# What you need to do
I would like every line of the records below that contains the word "named" copied.

# Exercise data

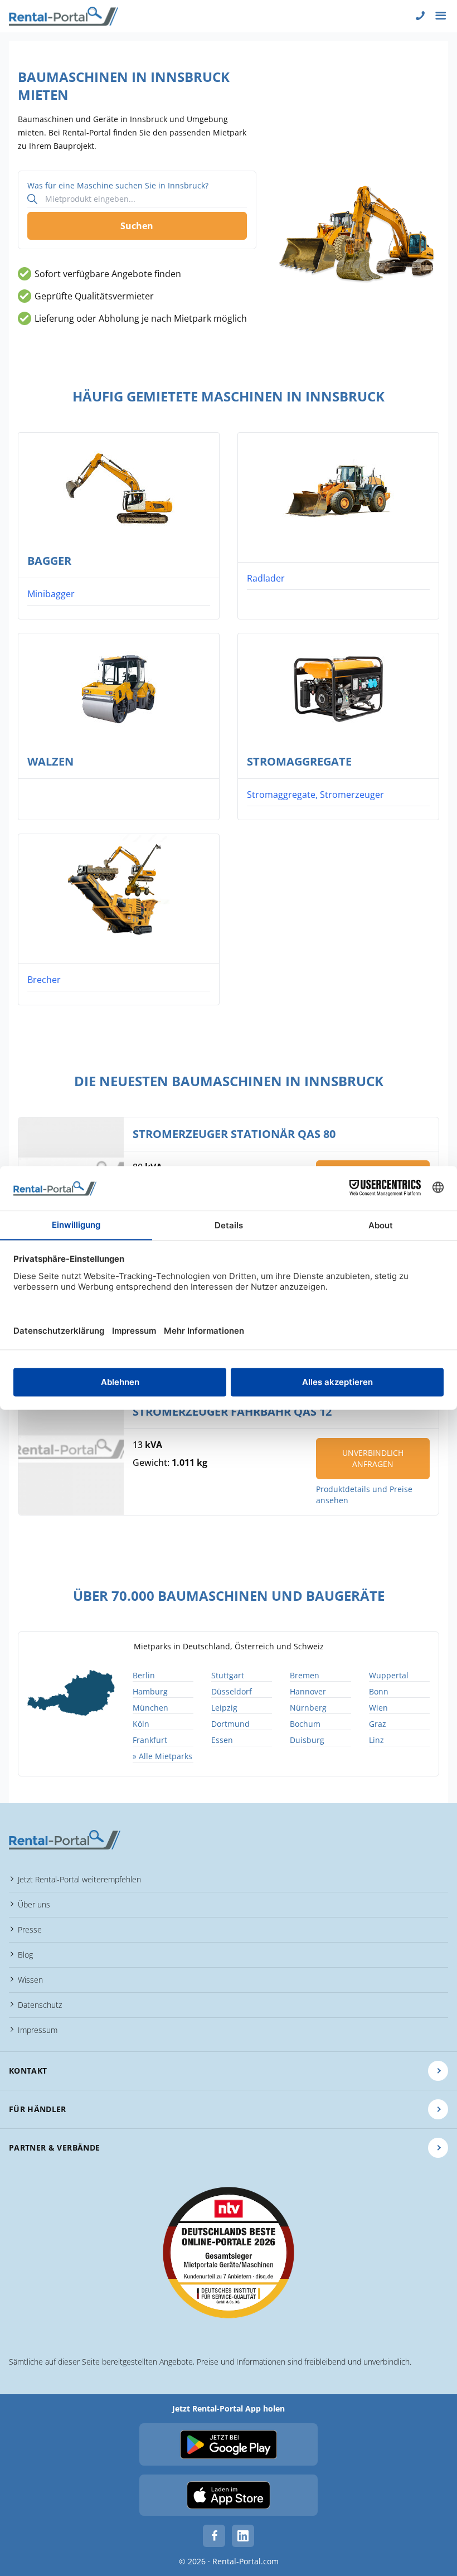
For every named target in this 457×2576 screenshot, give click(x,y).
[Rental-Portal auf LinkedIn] (243, 2536)
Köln (141, 1723)
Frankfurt (150, 1740)
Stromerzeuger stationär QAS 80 (234, 1133)
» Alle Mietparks (162, 1756)
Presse (30, 1929)
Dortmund (230, 1723)
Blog (25, 1954)
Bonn (378, 1691)
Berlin (144, 1675)
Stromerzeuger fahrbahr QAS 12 (232, 1411)
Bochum (305, 1723)
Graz (377, 1723)
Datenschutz (40, 2004)
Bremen (304, 1675)
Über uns (34, 1904)
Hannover (308, 1691)
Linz (376, 1740)
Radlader (266, 578)
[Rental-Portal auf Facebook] (214, 2536)
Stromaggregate (299, 761)
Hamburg (150, 1691)
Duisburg (307, 1740)
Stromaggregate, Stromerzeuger (315, 794)
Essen (222, 1740)
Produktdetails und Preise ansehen (364, 1494)
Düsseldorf (231, 1691)
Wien (378, 1707)
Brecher (44, 980)
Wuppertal (389, 1675)
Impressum (37, 2030)
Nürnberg (308, 1707)
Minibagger (51, 594)
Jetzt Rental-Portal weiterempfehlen (79, 1879)
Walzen (50, 761)
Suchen (136, 226)
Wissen (30, 1979)
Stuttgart (227, 1675)
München (150, 1707)
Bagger (49, 560)
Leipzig (224, 1707)
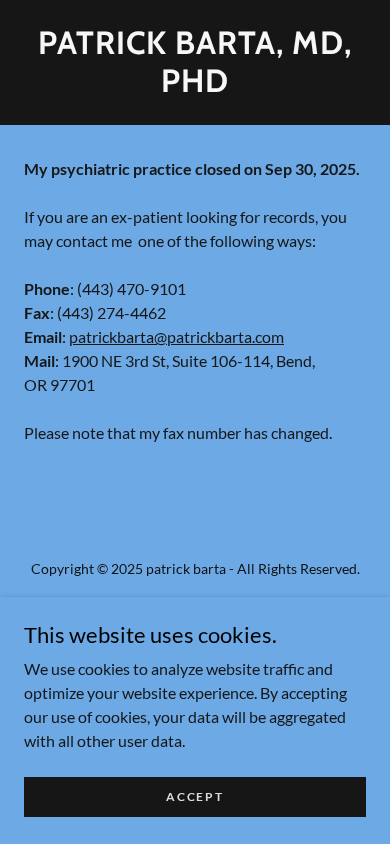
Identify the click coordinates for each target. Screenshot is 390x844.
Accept (194, 796)
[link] (195, 62)
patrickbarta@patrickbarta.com (176, 336)
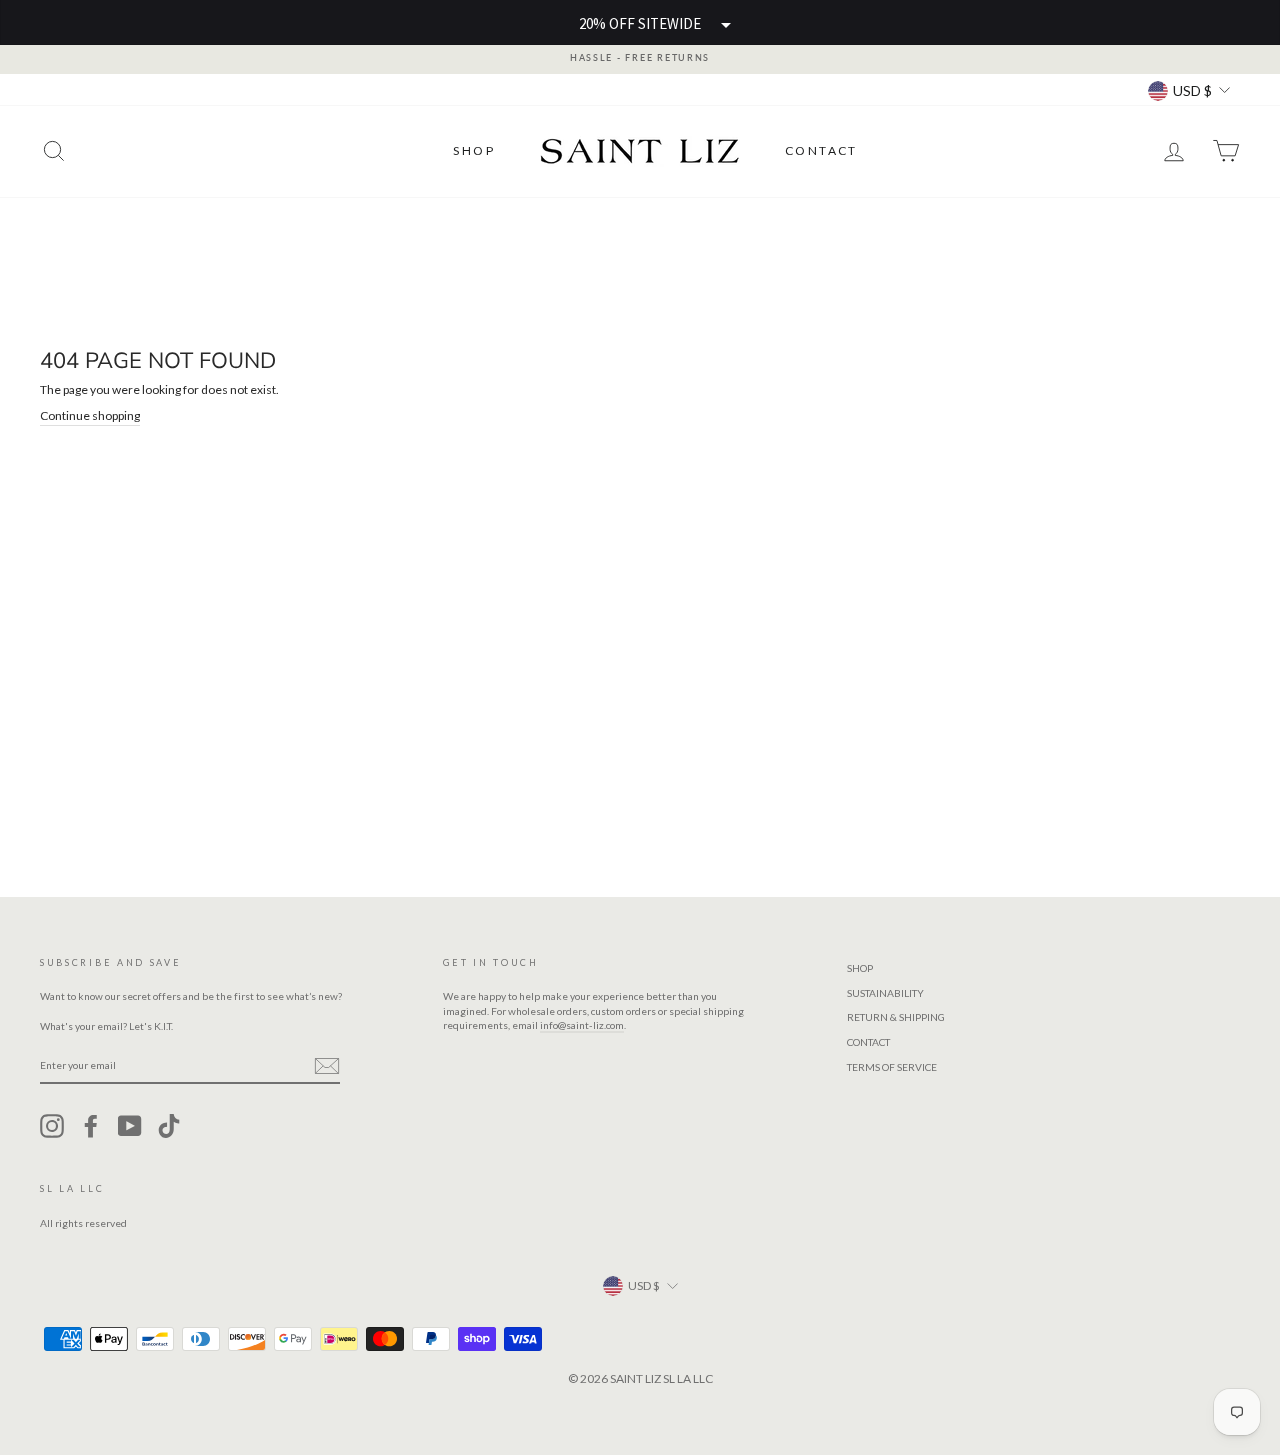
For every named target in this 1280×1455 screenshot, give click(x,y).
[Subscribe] (327, 1066)
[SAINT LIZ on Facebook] (91, 1126)
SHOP (474, 150)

# Your solution
For every named target in this 457×2576 screenshot, give click(x,y).
For every named target in this 1280×1455 screenshot, give click(x,y).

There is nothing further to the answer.